*** Opening of Document segment ***

Read the prescription!

Rancière doesn't deny the existence of a fundamental inequality in the phenomenon of education. But (he argues) this is not an inequality of intellects, but rather an inequality of volitions. It is the willingness to learn (to give up everything else in order to learn) that truly makes a difference between the one who knows and the one who doesn't. And then again, the one who doesn't know is not necessarily inferior. He/she is simply not interested. Or (which is worse) he/she is not interested because he/she is constantly kept in check by a massive apparatus of social and political constraints which give them tasks to complete, jobs to finish, positions to fill, thus making it impossible to approach education in ways that are non-professional.
And so, we get to learn writing according to prescriptions. Not only are we force-fed with genres, templates, models, we are also reminded of the sanctions applicable in case of non-compliance. Consider plagiarism, and the qualifications of dishonesty, stealth, or wrongful appropriation. A whole rhetoric of criminality scares the soul out of us every step of the way.
Miracles, of course, are not possible under such conditions. The thing that singularises miracles is their disrespect for rules. In order for a miracle to take place it has to contravene. It has to surprise by non-compliance. And this is why writing, when taught in schools, isn't much fun.
Remember Descartes? He started his method with a negation of all schools. That’s why his realization (Je pense, donc je suis) comes as a shock, as a surprise that reconfigures the ground of all education; as a miracle, to some extent. Once Descartes discovers the essence of man in his ability to reason, the fun can start all over again.

No epiphanies, please!

But schools forbid situations where the learner comes suddenly upon a realization, especially when the realization doesn't happen under the mentor’s control. They are even fiercer when it comes to self-taught individuals. Auto-didacticism is rejected by educational institutions for obvious reasons: if you’re capable of teaching yourself, what’s the use of the school? The school is an institution, there’s no secret in it. And thus, to most of us, the discovery of writing is not a discovery at all but an encounter with the disciplining power of schools.

Source: Edudemic
Sadly enough, we don’t perceive the encounter with writing as an explosion, as rapture. Writing is prepared for us and we are prepared for the meeting with writing. There’s an arranged marriage between us. We learn how to draw circles and lines and how, for instance, to associate the letter C with an open mouth, and D with an open mouth carrying a stick. In essence, writing is first drawing, which is acquired ability to reproduce (i.e. approximate) things. As Serge Tisseron points out with a pert psychoanalytic wink, writing as a graphic gesture has its origins in drawing, or the leaving of traces upon a page. There is, in other words, another stage that precedes the inscriptional technique we call writing. Writing, you see?, really has no chance to surprise us.

*** Close of Document segment ***
*** Opening of Record extracts ***

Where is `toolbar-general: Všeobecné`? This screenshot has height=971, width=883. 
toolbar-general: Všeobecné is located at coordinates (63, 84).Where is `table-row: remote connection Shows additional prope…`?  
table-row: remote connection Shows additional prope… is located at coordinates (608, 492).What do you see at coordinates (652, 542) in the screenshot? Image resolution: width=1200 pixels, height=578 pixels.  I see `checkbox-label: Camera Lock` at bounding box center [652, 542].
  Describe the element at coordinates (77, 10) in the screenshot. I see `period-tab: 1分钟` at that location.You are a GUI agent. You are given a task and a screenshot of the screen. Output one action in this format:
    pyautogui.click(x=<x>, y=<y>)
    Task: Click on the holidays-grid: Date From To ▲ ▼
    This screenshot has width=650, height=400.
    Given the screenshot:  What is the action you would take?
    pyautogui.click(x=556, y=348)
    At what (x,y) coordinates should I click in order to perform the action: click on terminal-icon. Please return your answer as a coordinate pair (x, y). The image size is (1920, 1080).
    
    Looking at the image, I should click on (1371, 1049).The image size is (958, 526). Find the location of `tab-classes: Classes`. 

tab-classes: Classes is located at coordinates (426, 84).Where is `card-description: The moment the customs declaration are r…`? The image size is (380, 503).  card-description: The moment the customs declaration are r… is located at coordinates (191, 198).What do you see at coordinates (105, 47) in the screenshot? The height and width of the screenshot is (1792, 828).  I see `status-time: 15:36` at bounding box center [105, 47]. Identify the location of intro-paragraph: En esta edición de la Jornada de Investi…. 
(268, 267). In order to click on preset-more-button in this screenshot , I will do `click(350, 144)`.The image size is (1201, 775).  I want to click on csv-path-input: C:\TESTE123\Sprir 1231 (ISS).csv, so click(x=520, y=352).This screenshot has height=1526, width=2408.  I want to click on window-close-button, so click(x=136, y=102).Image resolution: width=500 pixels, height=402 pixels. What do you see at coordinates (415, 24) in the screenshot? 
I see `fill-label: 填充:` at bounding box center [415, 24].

*** Close of Record extracts ***

**Explore the material:**
A: Copy the passage from the essay on learning to write above, from "Miracles, of course, are" up to and including "isn't much fun.".
B: Shorten the paragraph of the essay on learning to write that begins "And so, we get to learn writing according to prescriptions," keeping its main points.

**Per-task answers:**
A:
Miracles, of course, are not possible under such conditions. The thing that singularises miracles is their disrespect for rules. In order for a miracle to take place it has to contravene. It has to surprise by non-compliance. And this is why writing, when taught in schools, isn't much fun.

B: We learn writing by prescription. We are force-fed genres, templates, and models, and we are warned of the penalties for non-compliance, such as charges of plagiarism, dishonesty, stealth, or wrongful appropriation. This rhetoric of criminality frightens us at every step.